PAGE ::
-------

Il n’y a rien de plus permanent que le changement…
Voilà un titre qui plagie le philosophe grec du 4ème siècle avant J.C., Héraclite d’Ephèse : Il aurait dit : Rien n’est permanent sauf le changement ». C’est une remarque à laquelle nous pouvons probablement nous rallier que nous soyons « soixantenaires » ou avec un ¾ de siècle ou plus dans notre besace.
On dit que l’humeur du philosophe aurait été mélancolique. Est-ce dans ce registre que doit s’exprimer notre réflexion car nous constatons que bien sûr tout change mais ce qui est encore plus partant, c’est que cela change à la vitesse GV ?
Parfois, quand l’on fait simplement mémoire du parcours de notre propre vie et de ses adaptations successives, on déclanche chez les beaucoup plus jeunes de l’étonnement. Imaginez : des trains dont la troisième classe avait des bancs en bois, du lait cherché chez le laitier avec un bidon, des socques pendant la guerre, nos papas en gris-vert et sac militaire en peau de vache et nos mamans en indéfrisable, les classes séparées garçons-filles, pour les filles les premiers bas nylon à 15 ans et plus et l’apprentissage du ravaudage et des reprises, pour les garçons plus de géométrie et de calculs, la dactylo plutôt pour les filles, certains apprentissages que pour les garçons, les longues études faut voir….« Tu aurais vécu au temps des dinosaures que tu ne dégagerais pas autant d’ahurissement chez ton interlocuteur ».

-------

EXTRAITS D'ENREGISTREMENTS ::
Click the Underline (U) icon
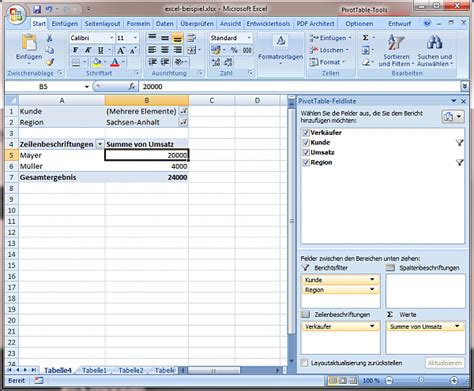This screenshot has width=474, height=391. click(100, 50)
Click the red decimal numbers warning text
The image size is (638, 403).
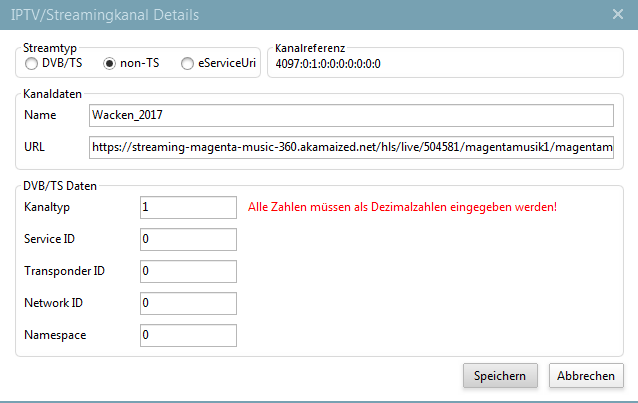click(401, 208)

-------

CONSIGNES ::
• A. Indiquez si chacune des affirmations suivantes s'accorde avec la page, en répondant par oui ou par non et en citant à l'identique les mots de la page qui en décident : (i) Héraclite d'Éphèse y est présenté comme un philosophe grec du 4ème siècle avant J.-C. ; (ii) on dit que l'humeur du philosophe aurait été joyeuse ; (iii) les classes étaient mixtes, garçons et filles ensemble.
• B. Recopiez à l'identique toutes les lignes des enregistrements, en laissant les images de côté.

CORRIGÉ ::
• A.
(i) Oui : « le philosophe grec du 4ème siècle avant J.C., Héraclite d’Ephèse ».
(ii) Non : « On dit que l’humeur du philosophe aurait été mélancolique. »
(iii) Non : « les classes séparées garçons-filles ».

• B.
Click the Underline (U) icon
This screenshot has width=474, height=391. click(100, 50)
Click the red decimal numbers warning text
The image size is (638, 403).
click(401, 208)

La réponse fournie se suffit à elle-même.